- Theatrical release poster
- Directed by: Chandru KR
- Written by: Chandru KR Kathir
- Story by: Chandru KR
- Produced by: Sreenidhi Sagar
- Starring: Dheeraj Pradaini Surva Radha Ravi Mime Gopi Charle Dushara Vijayan
- Cinematography: Balasubramaniem
- Edited by: V. J. Sabu Joseph
- Music by: KP
- Production company: Rise East Entertainments Pvt Ltd
- Release date: 12 July 2019;
- Running time: 124 min
- Country: India
- Language: Tamil

= Bodhai Yeri Budhi Maari =

2019 film directed by Chandru KR

Bodhai Yeri Budhi Maari is a 2019 Indian Tamil action thriller film written and directed by newcomer Chandru KR. The film stars Dheeraj, Pradaini Surva, Radha Ravi, Mime Gopi, Charle and Dushara Vijayan.

==Plot ==
A man visits his friends a day before his wedding and ends up taking a potent drug.
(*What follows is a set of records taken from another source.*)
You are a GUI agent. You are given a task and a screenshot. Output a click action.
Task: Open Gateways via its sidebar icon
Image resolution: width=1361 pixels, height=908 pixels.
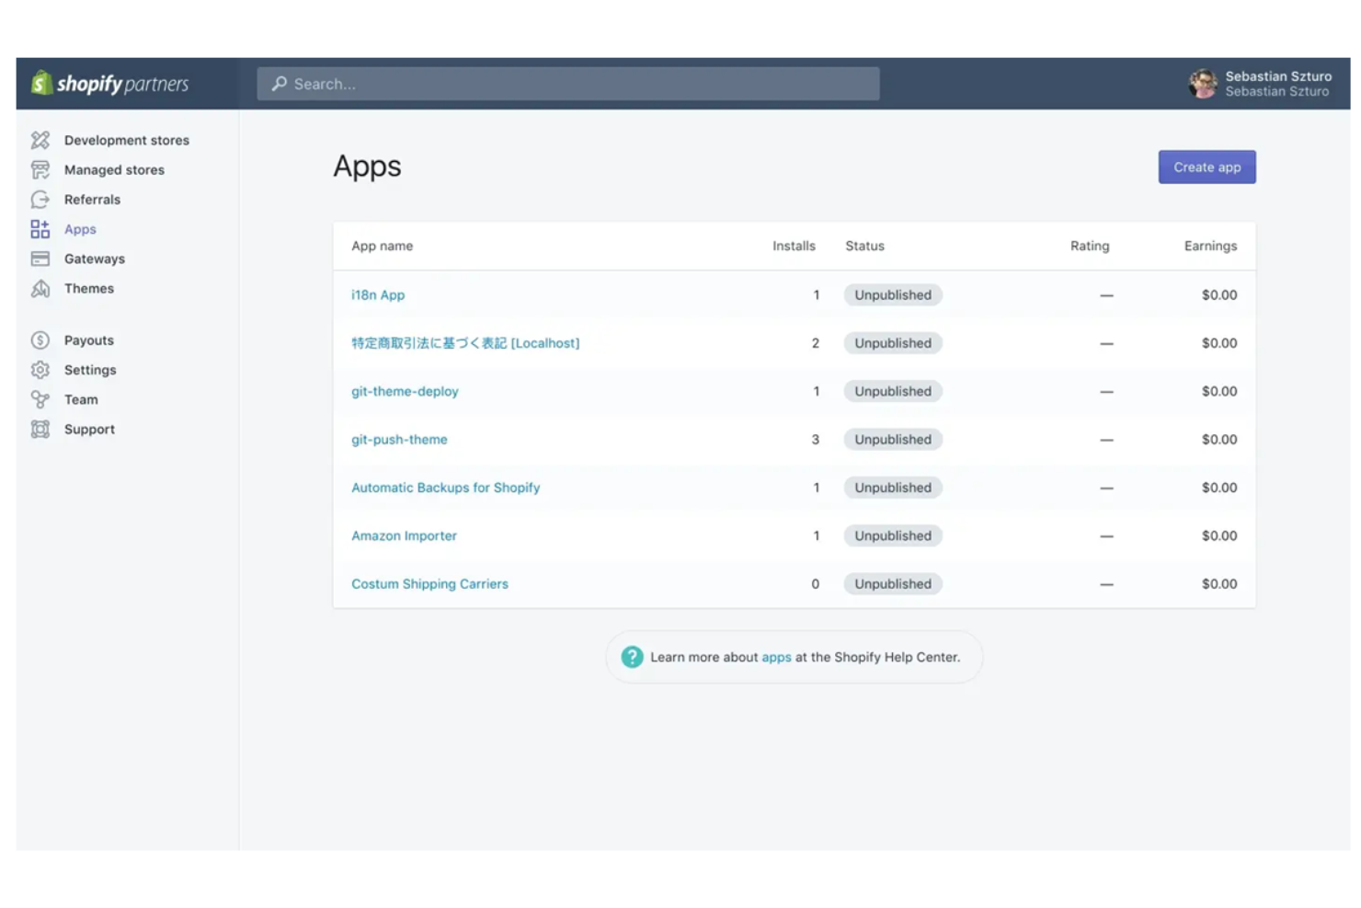coord(40,259)

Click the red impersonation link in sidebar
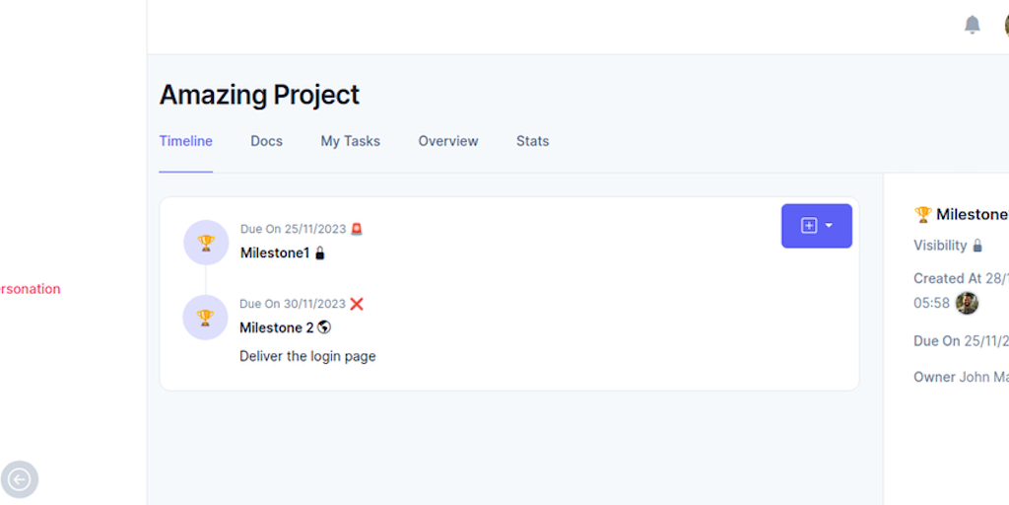tap(31, 289)
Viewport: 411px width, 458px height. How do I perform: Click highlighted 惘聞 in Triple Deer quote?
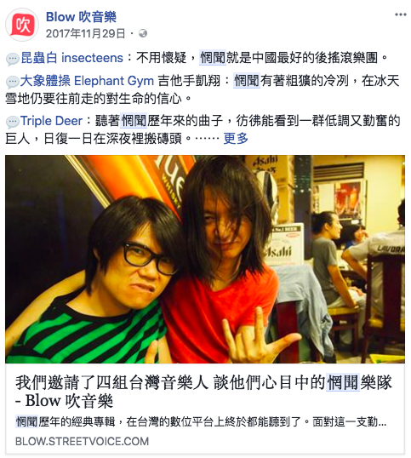[134, 121]
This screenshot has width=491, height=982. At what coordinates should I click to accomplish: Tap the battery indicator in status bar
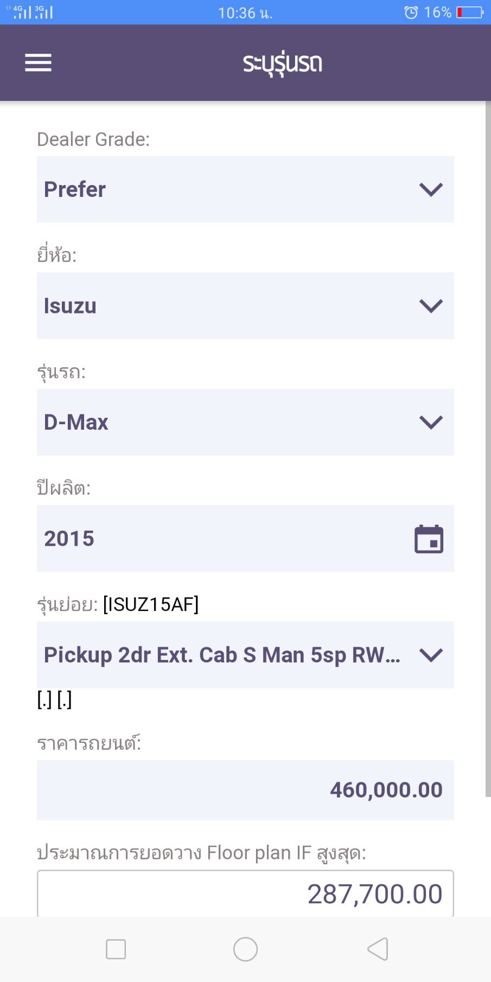(470, 12)
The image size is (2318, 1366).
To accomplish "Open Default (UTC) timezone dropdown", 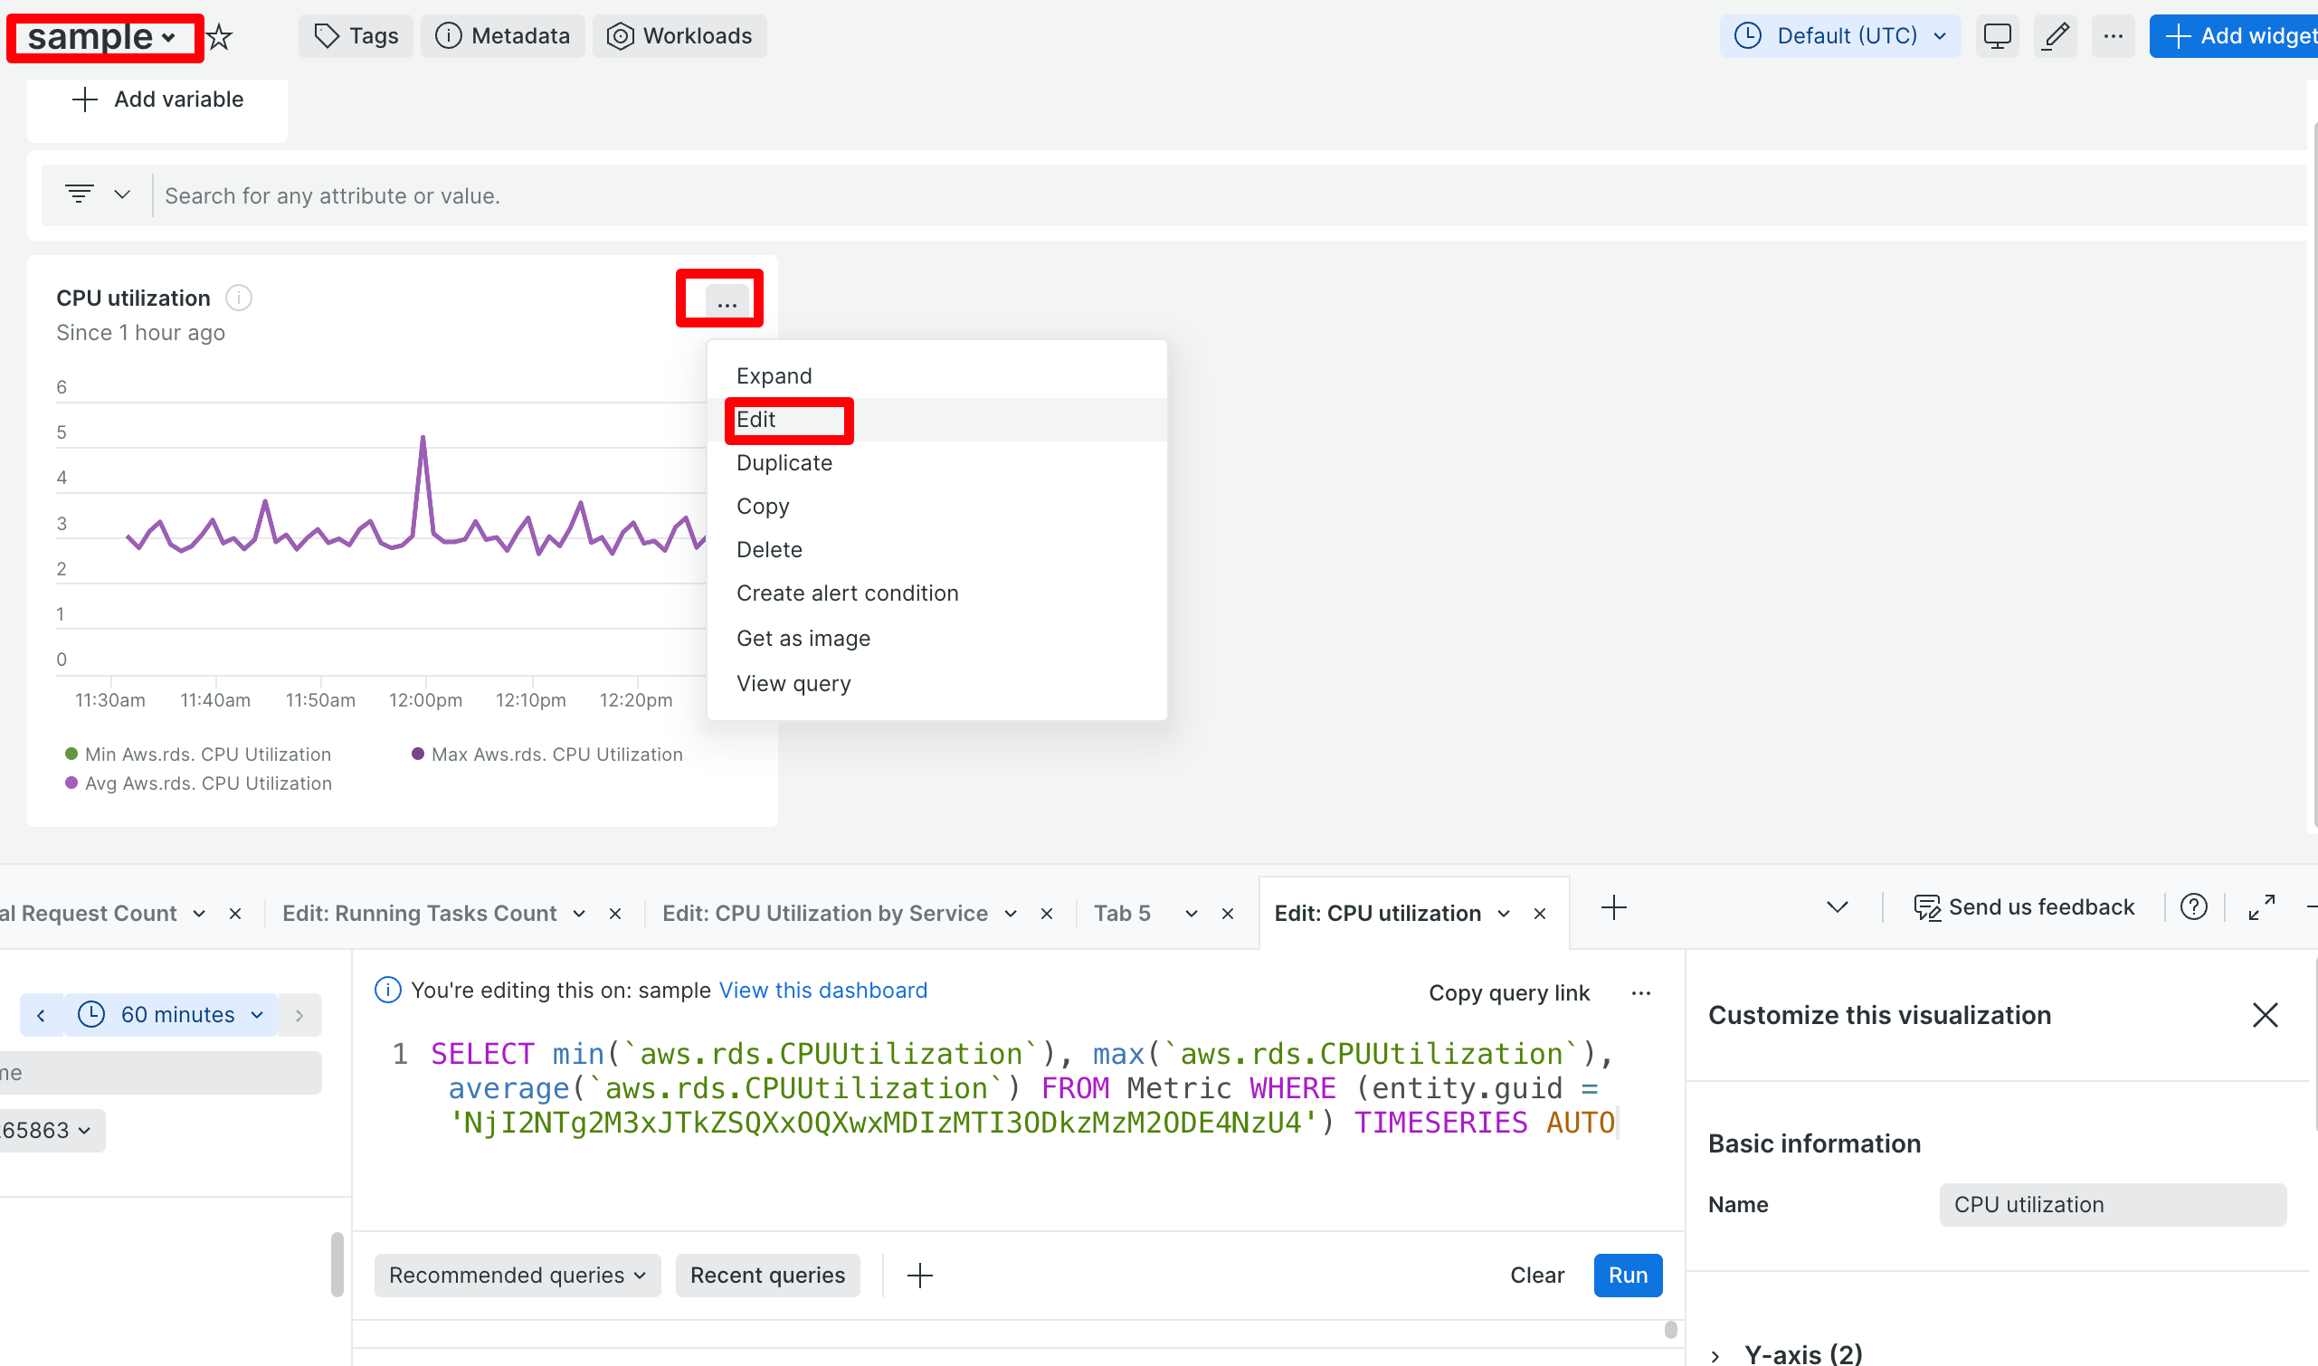I will [x=1839, y=36].
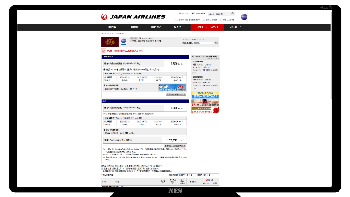Click the small blue status emblem beside card
350x197 pixels.
pos(124,42)
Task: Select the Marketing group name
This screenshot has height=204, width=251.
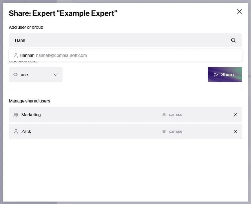Action: (31, 115)
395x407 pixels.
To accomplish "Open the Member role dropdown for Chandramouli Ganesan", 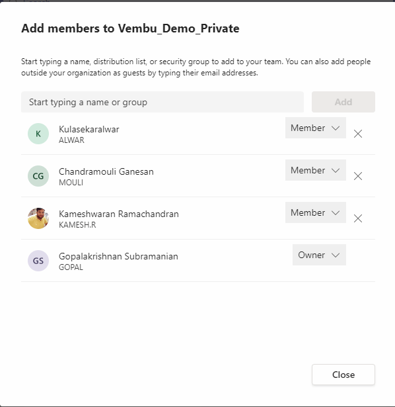I will point(316,170).
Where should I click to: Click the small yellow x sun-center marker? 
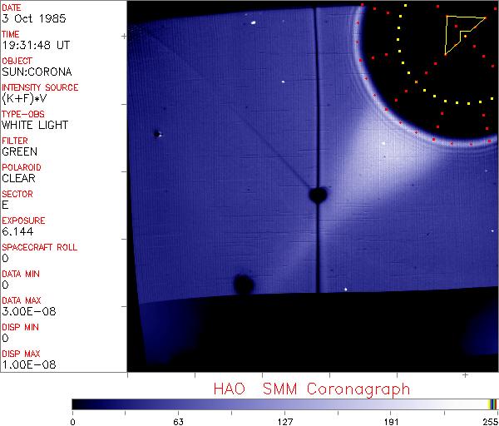[416, 82]
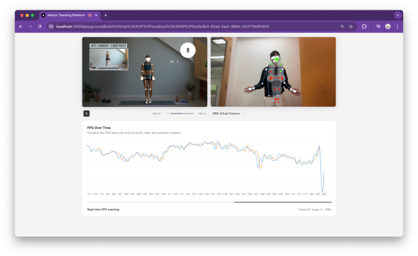This screenshot has height=256, width=418.
Task: Open a new tab with plus button
Action: [x=105, y=15]
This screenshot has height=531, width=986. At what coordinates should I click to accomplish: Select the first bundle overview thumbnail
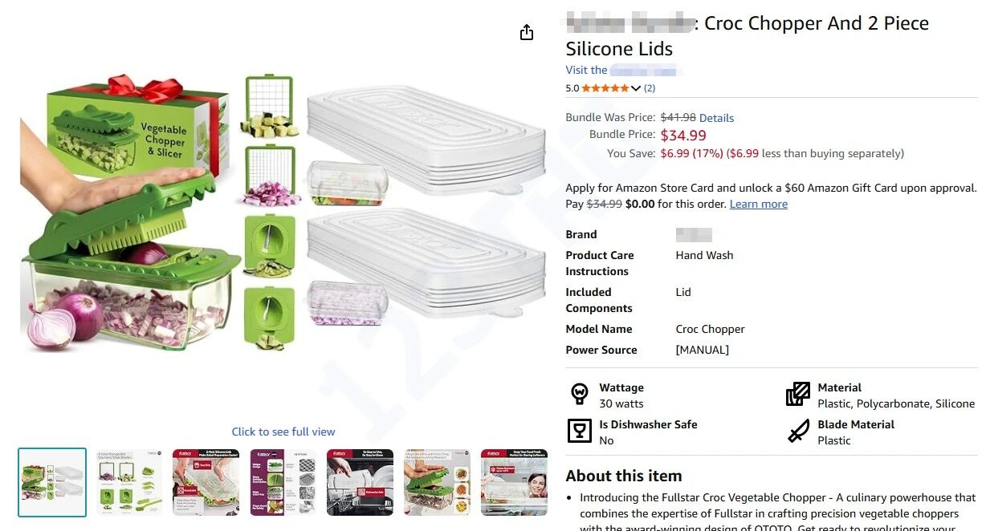[x=52, y=482]
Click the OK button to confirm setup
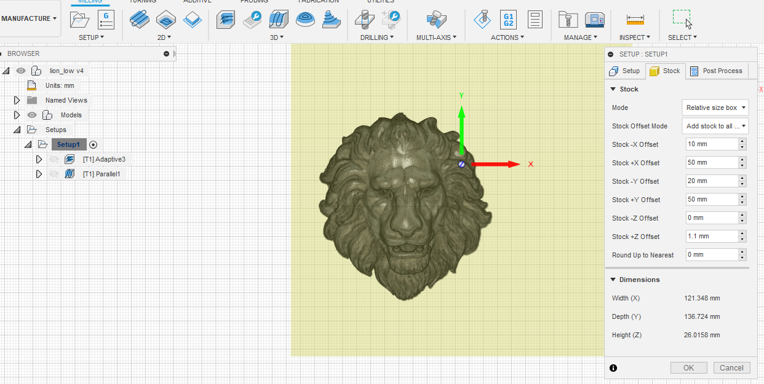The width and height of the screenshot is (764, 384). click(688, 367)
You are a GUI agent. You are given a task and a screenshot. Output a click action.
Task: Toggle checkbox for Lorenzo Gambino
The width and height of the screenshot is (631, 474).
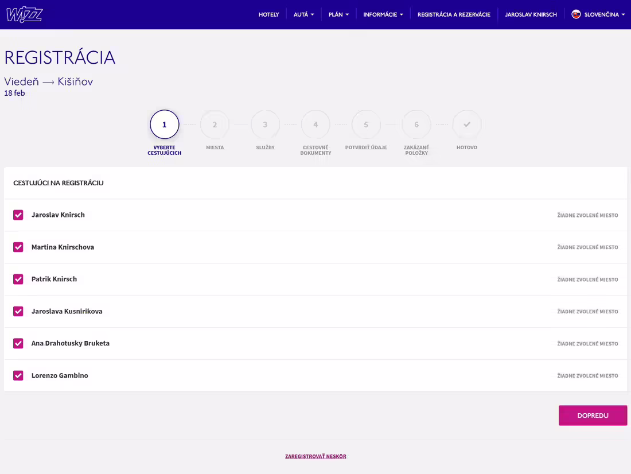(18, 375)
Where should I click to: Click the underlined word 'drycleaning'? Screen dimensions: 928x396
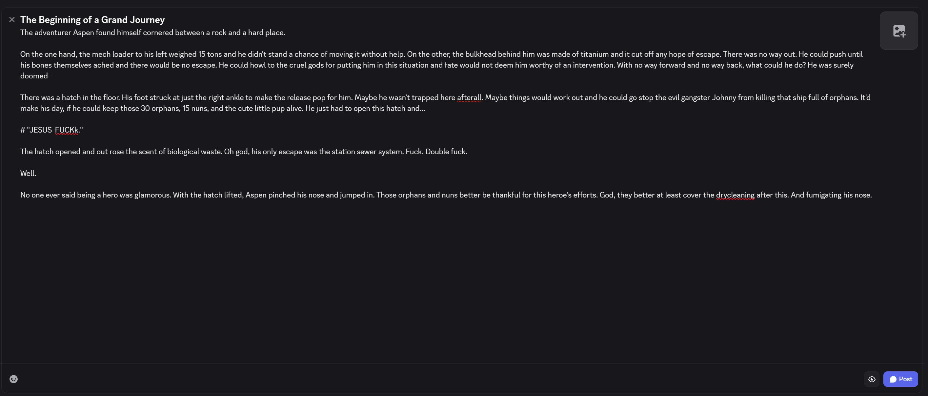coord(735,195)
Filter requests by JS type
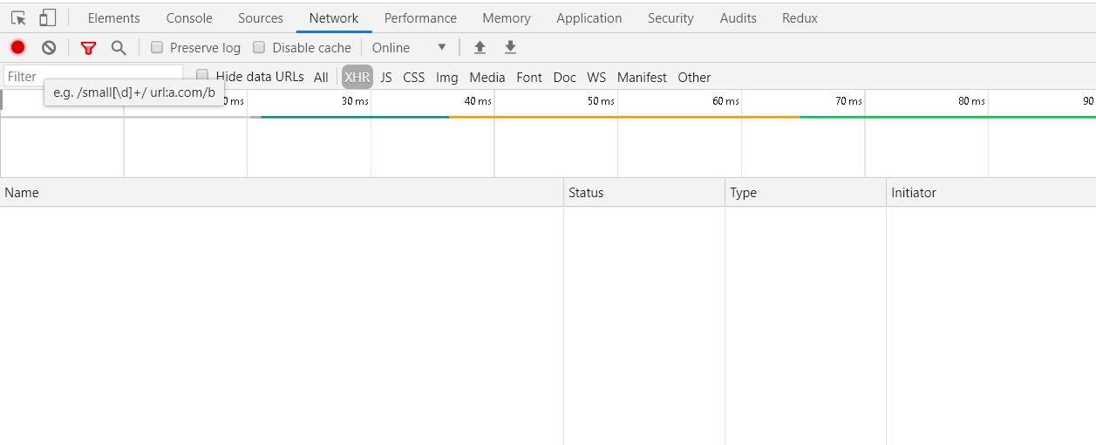Image resolution: width=1096 pixels, height=445 pixels. tap(385, 77)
How does this change his life?

== Cast ==

- Dheeraj as Karthik
- Ajay as Commissioner Prasad
- Radha Ravi as Karthik's father
- Charle as Constable
- Mime Gopi as Minister
- Dushara Vijayan as Janani
- Pradaini Surva as Brindha
- Swaminathan as Janani's uncle
- Surekha Vani as Karthik's sister
- Roshan as Roshan
- Meera Mithun as Roshan's girlfriend
- Arjunan as Joy
- Senthil Kumaran as Ramesh
- Sharath Ravi as Murali
- Ashiq as Siddique
- Kesava Velan as Prem
- Rajalakshmi as Karthik's mother
- Lizzie Antony as Janani's mother
- Munish as Janani's husband
- Somithran as David
- Ramya as David's wife
- Vinay as Karthik's brother-in-law
- Santha as Karthik's grandmother

== Production ==
The film was announced by Sreenidhi Sagar of Rise East Entertainments Pvt Ltd, who liked the script and offered to produce the movie. The filming commenced in February 2019

== Reception ==
A critic from The New Indian Express gave the film a rating of two-and-a half out of five and noted that "The tonal shift feels jarring and the overtly theatrical performances by the supporting actors don’t help either".